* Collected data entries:
_ _ _ _

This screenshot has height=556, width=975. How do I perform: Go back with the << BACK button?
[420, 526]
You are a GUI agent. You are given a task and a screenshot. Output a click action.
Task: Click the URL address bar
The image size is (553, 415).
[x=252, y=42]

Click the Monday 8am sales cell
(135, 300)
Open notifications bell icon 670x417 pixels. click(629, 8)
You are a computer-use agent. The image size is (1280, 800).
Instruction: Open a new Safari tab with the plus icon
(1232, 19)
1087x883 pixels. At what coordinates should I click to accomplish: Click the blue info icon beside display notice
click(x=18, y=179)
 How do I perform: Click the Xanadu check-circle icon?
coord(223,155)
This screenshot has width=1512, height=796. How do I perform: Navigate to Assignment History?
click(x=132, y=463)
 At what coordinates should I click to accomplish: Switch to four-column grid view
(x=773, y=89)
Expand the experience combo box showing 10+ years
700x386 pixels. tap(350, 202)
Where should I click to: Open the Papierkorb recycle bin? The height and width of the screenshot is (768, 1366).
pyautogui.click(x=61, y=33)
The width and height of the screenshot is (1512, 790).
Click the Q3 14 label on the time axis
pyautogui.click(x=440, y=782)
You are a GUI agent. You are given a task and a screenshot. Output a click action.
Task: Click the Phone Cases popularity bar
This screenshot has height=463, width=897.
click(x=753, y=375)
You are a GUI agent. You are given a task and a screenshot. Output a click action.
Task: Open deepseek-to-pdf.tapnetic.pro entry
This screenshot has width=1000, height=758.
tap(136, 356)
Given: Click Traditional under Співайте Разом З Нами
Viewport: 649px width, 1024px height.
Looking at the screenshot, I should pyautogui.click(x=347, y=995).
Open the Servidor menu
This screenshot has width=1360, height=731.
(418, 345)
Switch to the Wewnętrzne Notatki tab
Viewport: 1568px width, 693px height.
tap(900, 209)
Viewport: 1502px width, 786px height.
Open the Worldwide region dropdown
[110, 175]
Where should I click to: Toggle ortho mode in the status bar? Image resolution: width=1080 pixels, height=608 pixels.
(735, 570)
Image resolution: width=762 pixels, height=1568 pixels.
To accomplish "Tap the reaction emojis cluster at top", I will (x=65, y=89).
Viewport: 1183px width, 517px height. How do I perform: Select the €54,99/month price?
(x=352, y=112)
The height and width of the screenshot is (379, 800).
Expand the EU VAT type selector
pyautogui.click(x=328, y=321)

_ _ _ _

* Exercise aim: From the opening line of the data above, please print each line as written up to and including the line that contains "Image resolution: width=762", and nothing more.

* Response for this exercise:
This screenshot has height=556, width=975. How do I perform: Go back with the << BACK button?
[420, 526]
You are a GUI agent. You are given a task and a screenshot. Output a click action.
Task: Click the URL address bar
The image size is (553, 415).
[x=252, y=42]

Click the Monday 8am sales cell
(135, 300)
Open notifications bell icon 670x417 pixels. click(629, 8)
You are a computer-use agent. The image size is (1280, 800).
Instruction: Open a new Safari tab with the plus icon
(1232, 19)
1087x883 pixels. At what coordinates should I click to accomplish: Click the blue info icon beside display notice
click(x=18, y=179)
 How do I perform: Click the Xanadu check-circle icon?
coord(223,155)
This screenshot has width=1512, height=796. How do I perform: Navigate to Assignment History?
click(x=132, y=463)
 At what coordinates should I click to accomplish: Switch to four-column grid view
(x=773, y=89)
Expand the experience combo box showing 10+ years
700x386 pixels. tap(350, 202)
Where should I click to: Open the Papierkorb recycle bin? The height and width of the screenshot is (768, 1366).
pyautogui.click(x=61, y=33)
The width and height of the screenshot is (1512, 790).
Click the Q3 14 label on the time axis
pyautogui.click(x=440, y=782)
You are a GUI agent. You are given a task and a screenshot. Output a click action.
Task: Click the Phone Cases popularity bar
This screenshot has height=463, width=897.
click(x=753, y=375)
You are a GUI agent. You are given a task and a screenshot. Output a click action.
Task: Open deepseek-to-pdf.tapnetic.pro entry
This screenshot has width=1000, height=758.
tap(136, 356)
Given: Click Traditional under Співайте Разом З Нами
Viewport: 649px width, 1024px height.
Looking at the screenshot, I should pyautogui.click(x=347, y=995).
Open the Servidor menu
This screenshot has width=1360, height=731.
(418, 345)
Switch to the Wewnętrzne Notatki tab
Viewport: 1568px width, 693px height.
tap(900, 209)
Viewport: 1502px width, 786px height.
Open the Worldwide region dropdown
[110, 175]
Where should I click to: Toggle ortho mode in the status bar? Image resolution: width=1080 pixels, height=608 pixels.
(735, 570)
Image resolution: width=762 pixels, height=1568 pixels.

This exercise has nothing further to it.